GOAL OF THE EXERCISE
Please reproduce each line of the material below word for word, keeping its original order.

INFORMATION GIVEN

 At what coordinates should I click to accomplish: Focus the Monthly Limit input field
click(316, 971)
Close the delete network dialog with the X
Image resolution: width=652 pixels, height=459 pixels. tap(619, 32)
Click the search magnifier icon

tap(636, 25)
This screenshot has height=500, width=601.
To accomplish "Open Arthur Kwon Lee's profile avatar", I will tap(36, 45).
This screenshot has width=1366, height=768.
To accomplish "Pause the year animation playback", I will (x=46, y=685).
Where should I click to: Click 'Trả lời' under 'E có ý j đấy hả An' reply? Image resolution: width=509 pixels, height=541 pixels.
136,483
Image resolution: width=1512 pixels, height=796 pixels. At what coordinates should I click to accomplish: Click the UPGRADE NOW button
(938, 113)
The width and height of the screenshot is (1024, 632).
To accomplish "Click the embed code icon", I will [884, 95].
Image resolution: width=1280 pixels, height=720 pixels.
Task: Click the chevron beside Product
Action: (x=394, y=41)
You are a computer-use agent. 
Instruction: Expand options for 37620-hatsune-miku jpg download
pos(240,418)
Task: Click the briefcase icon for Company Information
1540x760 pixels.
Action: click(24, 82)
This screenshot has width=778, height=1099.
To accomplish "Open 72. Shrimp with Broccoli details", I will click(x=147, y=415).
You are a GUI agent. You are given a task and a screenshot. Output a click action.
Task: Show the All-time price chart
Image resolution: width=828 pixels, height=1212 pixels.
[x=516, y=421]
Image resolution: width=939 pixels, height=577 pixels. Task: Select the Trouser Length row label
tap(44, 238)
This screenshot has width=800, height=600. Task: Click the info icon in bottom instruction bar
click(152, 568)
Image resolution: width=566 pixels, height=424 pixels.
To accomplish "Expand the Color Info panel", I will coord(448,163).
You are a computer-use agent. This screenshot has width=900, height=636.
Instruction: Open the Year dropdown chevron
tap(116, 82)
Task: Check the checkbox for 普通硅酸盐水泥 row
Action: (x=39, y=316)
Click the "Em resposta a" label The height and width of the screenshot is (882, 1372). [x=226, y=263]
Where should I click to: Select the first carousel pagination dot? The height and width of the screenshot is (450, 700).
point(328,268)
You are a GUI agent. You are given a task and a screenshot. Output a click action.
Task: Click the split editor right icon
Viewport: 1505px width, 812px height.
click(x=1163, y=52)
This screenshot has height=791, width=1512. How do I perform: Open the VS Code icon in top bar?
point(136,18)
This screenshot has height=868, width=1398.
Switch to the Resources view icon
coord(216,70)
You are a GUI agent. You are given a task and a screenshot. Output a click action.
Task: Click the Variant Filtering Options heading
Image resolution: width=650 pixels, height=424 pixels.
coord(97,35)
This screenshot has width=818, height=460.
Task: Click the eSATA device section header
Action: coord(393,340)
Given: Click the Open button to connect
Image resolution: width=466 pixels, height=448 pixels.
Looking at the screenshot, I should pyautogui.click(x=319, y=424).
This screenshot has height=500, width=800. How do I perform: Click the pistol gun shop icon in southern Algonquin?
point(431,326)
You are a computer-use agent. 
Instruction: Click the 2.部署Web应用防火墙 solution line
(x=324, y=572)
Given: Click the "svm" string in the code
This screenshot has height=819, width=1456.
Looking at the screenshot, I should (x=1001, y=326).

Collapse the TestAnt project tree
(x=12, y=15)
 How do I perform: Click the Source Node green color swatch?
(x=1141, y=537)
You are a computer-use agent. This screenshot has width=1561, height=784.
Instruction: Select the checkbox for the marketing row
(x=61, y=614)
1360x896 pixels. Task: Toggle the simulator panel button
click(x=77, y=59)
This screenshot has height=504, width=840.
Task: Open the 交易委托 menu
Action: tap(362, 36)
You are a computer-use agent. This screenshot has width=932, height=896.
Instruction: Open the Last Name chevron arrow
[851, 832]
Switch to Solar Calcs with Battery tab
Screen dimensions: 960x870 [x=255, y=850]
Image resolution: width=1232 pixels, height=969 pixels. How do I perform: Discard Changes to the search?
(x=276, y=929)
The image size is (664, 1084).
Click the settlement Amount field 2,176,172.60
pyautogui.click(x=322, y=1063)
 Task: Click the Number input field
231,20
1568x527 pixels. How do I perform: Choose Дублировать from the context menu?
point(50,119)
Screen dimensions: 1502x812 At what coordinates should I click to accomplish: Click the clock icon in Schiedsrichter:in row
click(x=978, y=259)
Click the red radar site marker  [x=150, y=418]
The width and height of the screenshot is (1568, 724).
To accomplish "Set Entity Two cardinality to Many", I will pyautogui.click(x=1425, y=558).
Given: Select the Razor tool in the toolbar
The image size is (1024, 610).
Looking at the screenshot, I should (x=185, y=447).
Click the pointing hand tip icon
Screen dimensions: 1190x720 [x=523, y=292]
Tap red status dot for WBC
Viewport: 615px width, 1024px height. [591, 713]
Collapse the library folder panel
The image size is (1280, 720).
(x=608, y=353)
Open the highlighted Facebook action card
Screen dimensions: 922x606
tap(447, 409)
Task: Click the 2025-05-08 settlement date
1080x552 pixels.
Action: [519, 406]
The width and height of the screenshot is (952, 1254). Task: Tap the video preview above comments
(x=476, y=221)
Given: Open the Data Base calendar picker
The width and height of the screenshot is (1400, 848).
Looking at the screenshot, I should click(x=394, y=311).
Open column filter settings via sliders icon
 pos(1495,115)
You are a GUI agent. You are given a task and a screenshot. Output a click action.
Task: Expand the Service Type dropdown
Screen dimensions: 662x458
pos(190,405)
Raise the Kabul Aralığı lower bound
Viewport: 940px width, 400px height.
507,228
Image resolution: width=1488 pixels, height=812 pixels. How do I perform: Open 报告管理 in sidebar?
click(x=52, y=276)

WRITTEN ANSWER
 At what coordinates should I click to accomplish: Focus the Monthly Limit input field
click(316, 971)
Close the delete network dialog with the X
Image resolution: width=652 pixels, height=459 pixels. tap(619, 32)
Click the search magnifier icon

tap(636, 25)
This screenshot has height=500, width=601.
To accomplish "Open Arthur Kwon Lee's profile avatar", I will tap(36, 45).
This screenshot has width=1366, height=768.
To accomplish "Pause the year animation playback", I will (x=46, y=685).
Where should I click to: Click 'Trả lời' under 'E có ý j đấy hả An' reply? Image resolution: width=509 pixels, height=541 pixels.
136,483
Image resolution: width=1512 pixels, height=796 pixels. At what coordinates should I click to accomplish: Click the UPGRADE NOW button
(938, 113)
The width and height of the screenshot is (1024, 632).
To accomplish "Click the embed code icon", I will [884, 95].
Image resolution: width=1280 pixels, height=720 pixels.
Task: Click the chevron beside Product
Action: (x=394, y=41)
You are a computer-use agent. 
Instruction: Expand options for 37620-hatsune-miku jpg download
pos(240,418)
Task: Click the briefcase icon for Company Information
1540x760 pixels.
Action: click(24, 82)
This screenshot has width=778, height=1099.
To accomplish "Open 72. Shrimp with Broccoli details", I will click(x=147, y=415).
You are a GUI agent. You are given a task and a screenshot. Output a click action.
Task: Show the All-time price chart
Image resolution: width=828 pixels, height=1212 pixels.
[x=516, y=421]
Image resolution: width=939 pixels, height=577 pixels. Task: Select the Trouser Length row label
tap(44, 238)
This screenshot has width=800, height=600. Task: Click the info icon in bottom instruction bar
click(152, 568)
Image resolution: width=566 pixels, height=424 pixels.
To accomplish "Expand the Color Info panel", I will coord(448,163).
You are a computer-use agent. This screenshot has width=900, height=636.
Instruction: Open the Year dropdown chevron
tap(116, 82)
Task: Check the checkbox for 普通硅酸盐水泥 row
Action: (x=39, y=316)
Click the "Em resposta a" label The height and width of the screenshot is (882, 1372). [x=226, y=263]
Where should I click to: Select the first carousel pagination dot? The height and width of the screenshot is (450, 700).
point(328,268)
You are a GUI agent. You are given a task and a screenshot. Output a click action.
Task: Click the split editor right icon
Viewport: 1505px width, 812px height.
click(x=1163, y=52)
This screenshot has height=791, width=1512. How do I perform: Open the VS Code icon in top bar?
point(136,18)
This screenshot has height=868, width=1398.
Switch to the Resources view icon
coord(216,70)
You are a GUI agent. You are given a task and a screenshot. Output a click action.
Task: Click the Variant Filtering Options heading
Image resolution: width=650 pixels, height=424 pixels.
coord(97,35)
This screenshot has width=818, height=460.
Task: Click the eSATA device section header
Action: coord(393,340)
Given: Click the Open button to connect
Image resolution: width=466 pixels, height=448 pixels.
Looking at the screenshot, I should pyautogui.click(x=319, y=424).
This screenshot has height=500, width=800. How do I perform: Click the pistol gun shop icon in southern Algonquin?
point(431,326)
You are a computer-use agent. 
Instruction: Click the 2.部署Web应用防火墙 solution line
(x=324, y=572)
Given: Click the "svm" string in the code
This screenshot has height=819, width=1456.
Looking at the screenshot, I should (x=1001, y=326).

Collapse the TestAnt project tree
(x=12, y=15)
 How do I perform: Click the Source Node green color swatch?
(x=1141, y=537)
You are a computer-use agent. This screenshot has width=1561, height=784.
Instruction: Select the checkbox for the marketing row
(x=61, y=614)
1360x896 pixels. Task: Toggle the simulator panel button
click(x=77, y=59)
This screenshot has height=504, width=840.
Task: Open the 交易委托 menu
Action: tap(362, 36)
You are a computer-use agent. This screenshot has width=932, height=896.
Instruction: Open the Last Name chevron arrow
[851, 832]
Switch to Solar Calcs with Battery tab
Screen dimensions: 960x870 [x=255, y=850]
Image resolution: width=1232 pixels, height=969 pixels. How do I perform: Discard Changes to the search?
(x=276, y=929)
The image size is (664, 1084).
Click the settlement Amount field 2,176,172.60
pyautogui.click(x=322, y=1063)
 Task: Click the Number input field
231,20
1568x527 pixels. How do I perform: Choose Дублировать from the context menu?
point(50,119)
Screen dimensions: 1502x812 At what coordinates should I click to accomplish: Click the clock icon in Schiedsrichter:in row
click(x=978, y=259)
Click the red radar site marker  [x=150, y=418]
The width and height of the screenshot is (1568, 724).
To accomplish "Set Entity Two cardinality to Many", I will pyautogui.click(x=1425, y=558).
Given: Select the Razor tool in the toolbar
The image size is (1024, 610).
Looking at the screenshot, I should (x=185, y=447).
Click the pointing hand tip icon
Screen dimensions: 1190x720 [x=523, y=292]
Tap red status dot for WBC
Viewport: 615px width, 1024px height. [591, 713]
Collapse the library folder panel
The image size is (1280, 720).
(x=608, y=353)
Open the highlighted Facebook action card
Screen dimensions: 922x606
tap(447, 409)
Task: Click the 2025-05-08 settlement date
1080x552 pixels.
Action: [519, 406]
The width and height of the screenshot is (952, 1254). Task: Tap the video preview above comments
(x=476, y=221)
Given: Open the Data Base calendar picker
The width and height of the screenshot is (1400, 848).
Looking at the screenshot, I should click(x=394, y=311).
Open column filter settings via sliders icon
 pos(1495,115)
You are a GUI agent. You are given a task and a screenshot. Output a click action.
Task: Expand the Service Type dropdown
Screen dimensions: 662x458
pos(190,405)
Raise the Kabul Aralığı lower bound
Viewport: 940px width, 400px height.
507,228
Image resolution: width=1488 pixels, height=812 pixels. How do I perform: Open 报告管理 in sidebar?
click(x=52, y=276)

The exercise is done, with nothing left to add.